Day 1 Training at AcdiVoca Headquarters


Today we trained around 20 AcdiVoca staffers ranging from senior staffers to agronomists to data entry personnel to doctors. It was quite an experience.  The morning session was done in English but the afternoon session was done in French and Creole.  Alex and I shared the French explanations and Eldivert Savoit did most of the heavy lifting in Creole.

Training Acdi/Voca staff at Headquarters in Jacmel.

Training Acdi/Voca staff at Headquarters in Jacmel.

We were supposed to start at 10:00 AM, but we didn’t arrive at the headquarters until close to 8:30.  That left us only an hour and a half to get the phones initialized and to test the system — clearly not enough time. (We thought we were going to do that yesterday afternoon or last evening.)   Our challenge was compounded by the fact that the room we were presenting in had very poor cell phone reception.  We worked furiously to get the phones set up.  That entailed putting SIM cards in the phones, initializing the SIM cards, installing the application, making sure the app’s database was wiped clean.

Given that we didn’t have time to install our own modem, we first tried using my Google Voice account to receive the SMS messages.  That worked intermittently and then only in other parts of the building (or so it seemed).  So 10:00 AM came and we were still scrambling to get the system ready for the hands-on training.   Finally around 10:30 we had enough phones working and we did a quick “trial run” of the training.  That worked fairly well.  So we started the session.

I think most of the attendees (except for Emmet) were fairly skeptical of this whole idea.  But after they saw how the system worked they seemed to warm up a bit.  By the end of the session they were debating some of the features among themselves — e.g., should the land units be in square meters or carreau and should the phone user have to enter the date of the first food distribution for a beneficiary.   Lots of interesting discussions and back and forth. We ended up with a list of around 15 or so items that we will eventually revise — mostly small things like translations but a couple of substantial changes, only some of which we will be able to do while we’re here.
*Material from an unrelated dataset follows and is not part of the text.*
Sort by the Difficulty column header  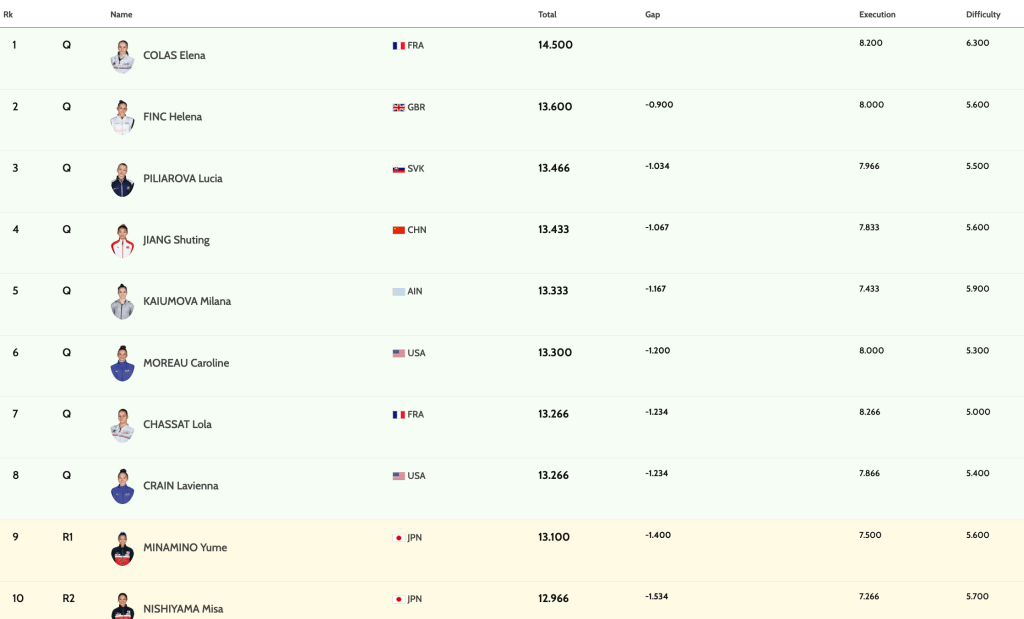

One of the things we discovered during the AM session was that using the Google voice account was not reliable so we switched to a local number.  That improved things a lot, although most messages we sent from inside the room were tagged as “pending” meaning the phone was unable to send them due to lack of service.  We were able to send these from the patio during lunch.

The PM session involved 13 doctors, nurses, data entry staffers, and agronomists, some of whom had traveled from 4-5 hours away and were spending the night in Jacmel.  I did a brief overview of HFOSS in French. Alex did some introductions.  We then showed the screen cast videos that the HFOSS students made on Monday, which were translated into Creole by my Haitian colleague, Prof. Leslie Desmangles.  They came out terrific!

We then talked Eldivert into starting off the training by showing them how to use the device.  He seemed to enjoy it so he continued on to show them how the app works.  It went pretty well. And the app performed pretty well, despite the poor service within the room.

Trishan spent most of the day hassling with trying to get the modem/server set up.  There seems to be a problem with Digicel’s compatibility with the modem.  We’re still working on it.  Tomorrow 30 auxiliary nurses arrive for all-day training in Creole.